Excerpted data:
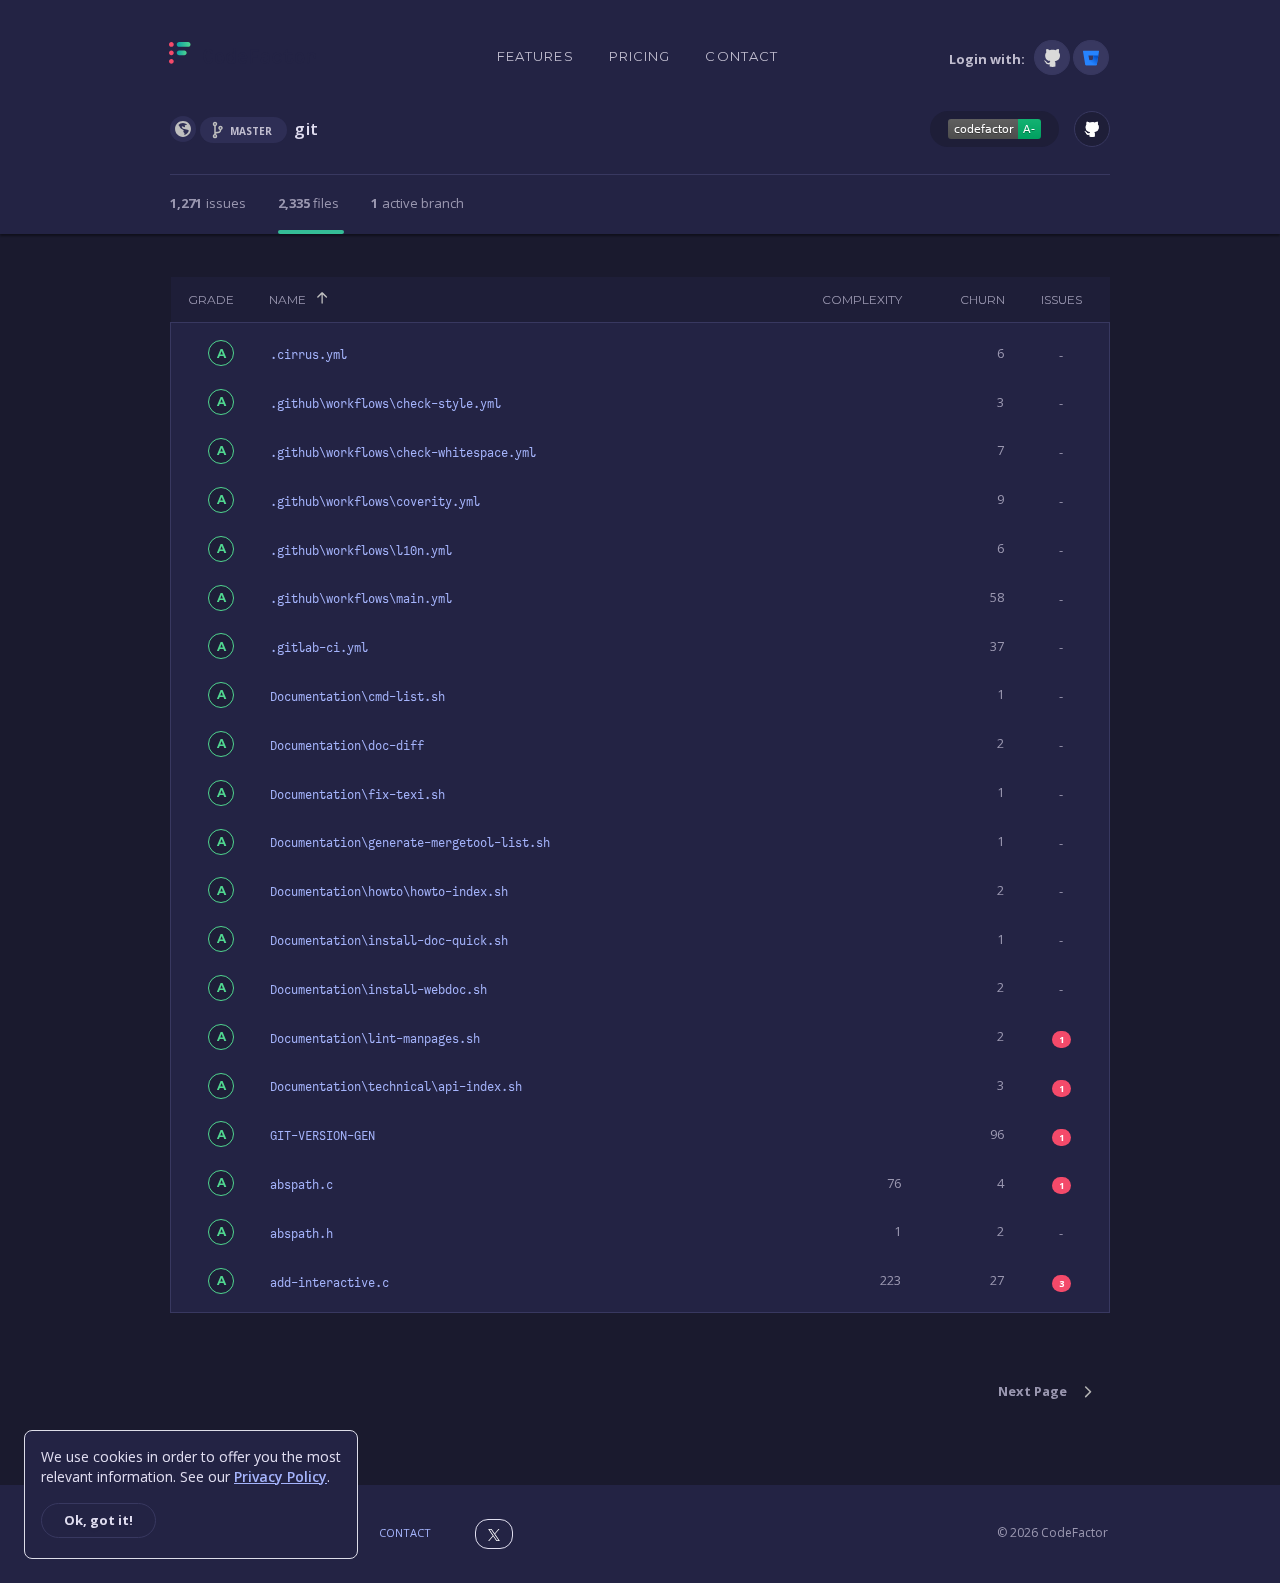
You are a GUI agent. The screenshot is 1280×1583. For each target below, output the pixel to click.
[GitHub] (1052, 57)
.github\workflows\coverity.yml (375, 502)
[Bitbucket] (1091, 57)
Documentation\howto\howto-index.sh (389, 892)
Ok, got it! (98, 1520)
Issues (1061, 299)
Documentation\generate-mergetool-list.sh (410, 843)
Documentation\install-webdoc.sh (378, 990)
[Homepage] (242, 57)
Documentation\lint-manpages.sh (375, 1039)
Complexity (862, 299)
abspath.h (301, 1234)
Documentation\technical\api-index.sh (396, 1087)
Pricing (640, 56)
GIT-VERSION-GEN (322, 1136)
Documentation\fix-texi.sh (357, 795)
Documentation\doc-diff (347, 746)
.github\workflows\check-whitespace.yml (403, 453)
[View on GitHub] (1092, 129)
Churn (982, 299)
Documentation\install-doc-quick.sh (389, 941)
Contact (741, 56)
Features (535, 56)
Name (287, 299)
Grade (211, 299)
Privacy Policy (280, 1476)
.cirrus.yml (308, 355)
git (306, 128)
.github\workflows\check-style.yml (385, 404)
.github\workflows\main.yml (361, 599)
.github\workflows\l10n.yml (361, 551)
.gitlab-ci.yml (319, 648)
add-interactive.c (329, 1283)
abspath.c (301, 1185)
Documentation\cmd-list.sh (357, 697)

==

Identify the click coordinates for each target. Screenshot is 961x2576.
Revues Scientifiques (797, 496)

Exercise objective: Using the entries above, extract exactly the span from the line with "[Bitbucket] (1091, 57)" to the line with "Documentation\cmd-list.sh (357, 697)", both lines included; leave out everything else.

Solution to the problem:
[Bitbucket] (1091, 57)
Documentation\howto\howto-index.sh (389, 892)
Ok, got it! (98, 1520)
Issues (1061, 299)
Documentation\generate-mergetool-list.sh (410, 843)
Documentation\install-webdoc.sh (378, 990)
[Homepage] (242, 57)
Documentation\lint-manpages.sh (375, 1039)
Complexity (862, 299)
abspath.h (301, 1234)
Documentation\technical\api-index.sh (396, 1087)
Pricing (640, 56)
GIT-VERSION-GEN (322, 1136)
Documentation\fix-texi.sh (357, 795)
Documentation\doc-diff (347, 746)
.github\workflows\check-whitespace.yml (403, 453)
[View on GitHub] (1092, 129)
Churn (982, 299)
Documentation\install-doc-quick.sh (389, 941)
Contact (741, 56)
Features (535, 56)
Name (287, 299)
Grade (211, 299)
Privacy Policy (280, 1476)
.cirrus.yml (308, 355)
git (306, 128)
.github\workflows\check-style.yml (385, 404)
.github\workflows\main.yml (361, 599)
.github\workflows\l10n.yml (361, 551)
.gitlab-ci.yml (319, 648)
add-interactive.c (329, 1283)
abspath.c (301, 1185)
Documentation\cmd-list.sh (357, 697)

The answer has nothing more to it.